The UK’s ultrafast broadband situation isn’t particularly inspiring, but BT chief executive Gavin Patterson has promised that that’s going to change – and fairly quickly.
Until now we’ve heard somewhat vague promises concerning BT’s rollout of “ultrafast” 300-500Mbps broadband, but Patterson has now put a date on proceedings: he says that by the end of 2020, 10 million homes and businesses will have access to it. He also said that, in some areas, an even speedier 1Gbps service would be available.

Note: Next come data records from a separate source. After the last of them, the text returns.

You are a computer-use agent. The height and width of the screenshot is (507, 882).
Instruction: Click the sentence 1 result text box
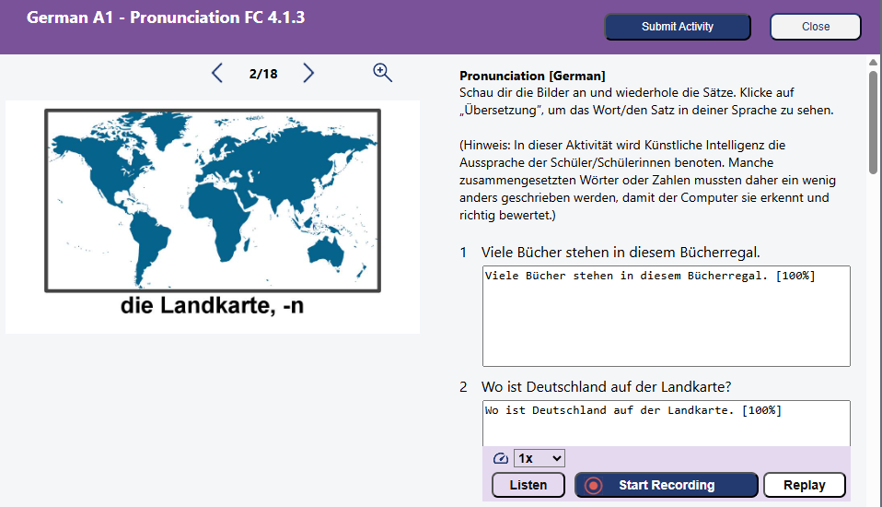pyautogui.click(x=666, y=315)
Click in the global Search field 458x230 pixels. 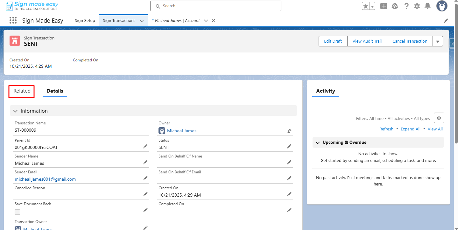click(x=216, y=6)
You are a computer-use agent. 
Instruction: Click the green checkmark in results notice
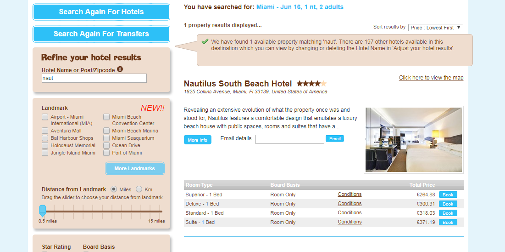point(205,41)
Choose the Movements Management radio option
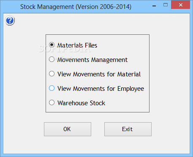The width and height of the screenshot is (193, 157). tap(52, 59)
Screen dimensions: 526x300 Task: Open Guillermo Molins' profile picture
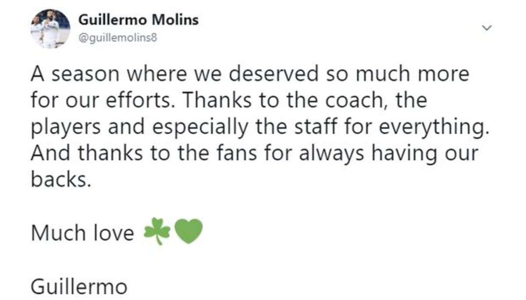pyautogui.click(x=50, y=28)
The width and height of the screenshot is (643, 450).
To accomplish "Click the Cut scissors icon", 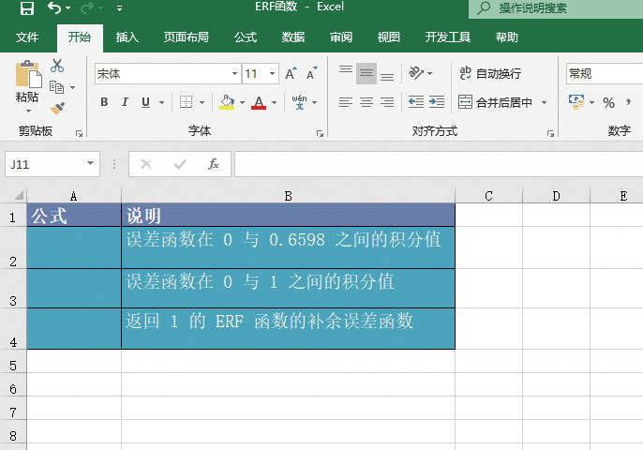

At the lower end of the broadband speed spectrum, meanwhile, BT has just as much work to do. The company wants to introduce a new minimum broadband speed, making 5-10Mbps broadband available to every home and business in the country (whether or not it can depends on regulatory approval). It also has plans to make its hitherto limited fibre service available to 95 percent of UK premises, which means that almost everyone will have access to speeds well above that minimum.
BT’s statements come at a time when it’s coming under increasing pressure from commercial rivals such as Sky and Virgin, who want the main part of the company broken away from its Openreach offshoot, which they believe is anti-competitive. Today’s big broadband promises may be the first part of a push to convince the UK that BT and Openreach are acting with the country’s economic wellbeing in mind.
Currently, the fastest broadband service available in the UK is Virgin’s 152Mbps package, with 76Mbps packages available from BT Infinity and Plusnet. BT does offer a tiny amount of premises 160Mbps and 300Mbps Infinity 3 and 4 services (priced at £35 and £50 a month respectively), but coverage is so limited that it doesn’t even advertise these on its own site. So there’s plenty of room for improvement.